■ Source document
★ ★ ★ ★ ★

# Forum Home Renovation Asbestos  Asbestos sheeting in ceiling - remove or plaster over?

## dayle_bct

Hi there 
I'm in the planning stage of a first time reno to a post war home in Brissie.  A friend of mine's a builder and took a look at the materials used and identified asbestos sheeting in the ceiling and in the walls of the bathroom and kitchen. 
The plan was to tile over the asbestos in the bathroom (floor to ceiling to it will all be covered), kitchen cabinet and splashback 'over' the walls in the kitchen and plaster over the ceiling sheets. 
Any thoughts as to whether this is a good/safe plan or if we should be looking at removing it all.  FYI - the asbestos sheets are in fairly good condition so says my builder friend. 
Cheers
Dayle

----------


## Bloss

I'd be taking the opportunity to safely remove it all if your renovations are major and/or if you have the money to do it now anyway, but you could also so what your builder says. I might even do part - so  in the bathroom tile over, but in the kitchen remove it all.

----------


## shauck

I would think it was impossible not to disturb it in the ceiling if you are screwing plasterboard up. Is that so?

----------


## ringtail

The walls are no biggy and are just as easily removed and resheeted but the ceiling is a different animal. 60 years of crap as well as the asbestos is sitting up there and all of it will end up in your home. For this reason I battened over the ceiling and resheeted (although not with gyprock). I shot pine battens on with my framing gun. Quick and the timber traps the fibres where the nail goes through. Have to very accurate though or you risk breaking a decent piece with a misfire. Also have to aware of wiring etc... that is laying on the ceiling sheets. You could maybe get the roof vacuumed first to minimise the crap if you want it gone for good.

----------


## dayle_bct

Thanks guys 
Looks like the safest way will be to bring it down then.  Am I right in thinking that I'll need a professional to remove the asbestos?  Or can I do some of it myself if I use the precautions - thick black plastic bag, labeled etc???

----------


## ringtail

You can do 10 m2 yourself but then you have to get rid of it which is a major PITA and costs $$$. Better off leaving it to the "pros" (term used loosely) although be careful who you choose.

----------


## shauck

> For this reason I battened over the ceiling and resheeted (although not with gyprock). I shot pine battens on with my framing gun. Quick and the timber traps the fibres where the nail goes through. Have to very accurate though or you risk breaking a decent piece with a misfire. Also have to aware of wiring etc... that is laying on the ceiling sheets.

  Sounds reasonably safe and a good option.

----------


## goldie1

> The walls are no biggy and are just as easily removed and resheeted but the ceiling is a different animal. 60 years of crap as well as the asbestos is sitting up there and all of it will end up in your home. For this reason I battened over the ceiling and resheeted (although not with gyprock). I shot pine battens on with my framing gun. Quick and the timber traps the fibres where the nail goes through. Have to very accurate though or you risk breaking a decent piece with a misfire. Also have to aware of wiring etc... that is laying on the ceiling sheets. You could maybe get the roof vacuumed first to minimise the crap if you want it gone for good.

★ ★ ★ ★ ★

■ Collected data
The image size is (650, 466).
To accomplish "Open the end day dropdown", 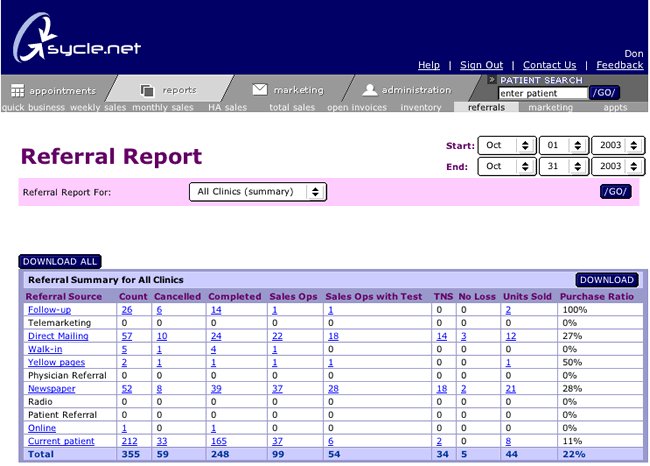I will pyautogui.click(x=564, y=167).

★ ★ ★ ★ ★

■ The tasks
1. In the asbestos forum thread, what area of asbestos does ringtail say a person can remove themselves?
2. Pick up the asbestos forum thread after its last post and continue it.

■ Answers to the problems
1. 10 square meters.

2.
   What about if you want to fit down lights at a later date?

----------


## ringtail

No drama. I have surface mounted exposed gloge down lights so the only thing going through the AC is the cable. I paint a bit of bondcrete onto the roof side of the sheet, let it soak through and dry, then the sparky punches through it with his screwdriver to break a small ( 20 mm) piece out which then ( if recovered) is boncreted to the sheet. If the bit falls through it sits harmlessly in the void between the two ceilings. Must add that the new ceiling in a combo of ply and custom orb.

----------


## goldie1

> No drama. I have surface mounted exposed gloge down lights so the only thing going through the AC is the cable. I paint a bit of bondcrete onto the roof side of the sheet, let it soak through and dry, then the sparky punches through it with his screwdriver to break a small ( 20 mm) piece out which then ( if recovered) is boncreted to the sheet. If the bit falls through it sits harmlessly in the void between the two ceilings. Must add that the new ceiling in a combo of ply and custom orb.

   Sorted!  I don't think it will be to far in the future when house sales will require an asbestos register as  
part of the sale contract

----------


## ringtail

Yep. Nanny state crap. It wont do a thing to solve the issue just keep some public servant in a job. Whats next ? making vistors sign declaration that they are aware the property contains asbestos ? Well thats every property as far as I'm concerned. With tens of thousands of super 6 roofs out there freely giving their fibres off and travelling on the breeze right into the houses all around for kilometres. Whats the point ?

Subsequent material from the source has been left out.